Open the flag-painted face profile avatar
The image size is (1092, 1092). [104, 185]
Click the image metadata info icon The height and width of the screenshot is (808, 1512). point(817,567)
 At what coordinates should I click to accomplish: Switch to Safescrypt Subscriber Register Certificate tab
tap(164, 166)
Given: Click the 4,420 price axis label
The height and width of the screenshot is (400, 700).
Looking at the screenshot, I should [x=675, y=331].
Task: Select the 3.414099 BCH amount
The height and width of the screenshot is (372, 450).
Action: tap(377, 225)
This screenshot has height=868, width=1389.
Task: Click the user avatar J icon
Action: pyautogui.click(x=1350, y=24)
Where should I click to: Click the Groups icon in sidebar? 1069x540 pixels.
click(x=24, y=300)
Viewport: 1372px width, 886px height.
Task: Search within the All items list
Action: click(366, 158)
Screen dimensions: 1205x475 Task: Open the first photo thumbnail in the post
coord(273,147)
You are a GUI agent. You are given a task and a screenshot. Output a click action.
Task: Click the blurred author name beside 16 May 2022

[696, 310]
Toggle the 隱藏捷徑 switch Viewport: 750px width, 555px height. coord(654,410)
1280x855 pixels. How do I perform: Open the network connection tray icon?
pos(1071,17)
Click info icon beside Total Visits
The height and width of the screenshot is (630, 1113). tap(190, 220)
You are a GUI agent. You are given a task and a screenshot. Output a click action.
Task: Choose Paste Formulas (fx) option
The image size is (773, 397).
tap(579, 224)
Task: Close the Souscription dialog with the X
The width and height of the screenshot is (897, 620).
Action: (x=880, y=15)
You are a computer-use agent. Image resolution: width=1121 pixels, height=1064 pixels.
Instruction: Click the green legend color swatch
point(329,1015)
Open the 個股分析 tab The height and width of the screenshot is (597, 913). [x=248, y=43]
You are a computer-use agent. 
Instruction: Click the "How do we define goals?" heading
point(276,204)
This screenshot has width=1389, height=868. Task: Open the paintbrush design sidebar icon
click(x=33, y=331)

▬▬▬

Retype all of the lines above, without any changes.

## Exercise response
Open the flag-painted face profile avatar
The image size is (1092, 1092). [104, 185]
Click the image metadata info icon The height and width of the screenshot is (808, 1512). point(817,567)
 At what coordinates should I click to accomplish: Switch to Safescrypt Subscriber Register Certificate tab
tap(164, 166)
Given: Click the 4,420 price axis label
The height and width of the screenshot is (400, 700).
Looking at the screenshot, I should [x=675, y=331].
Task: Select the 3.414099 BCH amount
The height and width of the screenshot is (372, 450).
Action: tap(377, 225)
This screenshot has height=868, width=1389.
Task: Click the user avatar J icon
Action: pyautogui.click(x=1350, y=24)
Where should I click to: Click the Groups icon in sidebar? 1069x540 pixels.
click(x=24, y=300)
Viewport: 1372px width, 886px height.
Task: Search within the All items list
Action: click(366, 158)
Screen dimensions: 1205x475 Task: Open the first photo thumbnail in the post
coord(273,147)
You are a GUI agent. You are given a task and a screenshot. Output a click action.
Task: Click the blurred author name beside 16 May 2022

[696, 310]
Toggle the 隱藏捷徑 switch Viewport: 750px width, 555px height. coord(654,410)
1280x855 pixels. How do I perform: Open the network connection tray icon?
pos(1071,17)
Click info icon beside Total Visits
The height and width of the screenshot is (630, 1113). tap(190, 220)
You are a GUI agent. You are given a task and a screenshot. Output a click action.
Task: Choose Paste Formulas (fx) option
The image size is (773, 397).
tap(579, 224)
Task: Close the Souscription dialog with the X
The width and height of the screenshot is (897, 620).
Action: (x=880, y=15)
You are a computer-use agent. Image resolution: width=1121 pixels, height=1064 pixels.
Instruction: Click the green legend color swatch
point(329,1015)
Open the 個股分析 tab The height and width of the screenshot is (597, 913). [x=248, y=43]
You are a computer-use agent. 
Instruction: Click the "How do we define goals?" heading
point(276,204)
This screenshot has width=1389, height=868. Task: Open the paintbrush design sidebar icon
click(x=33, y=331)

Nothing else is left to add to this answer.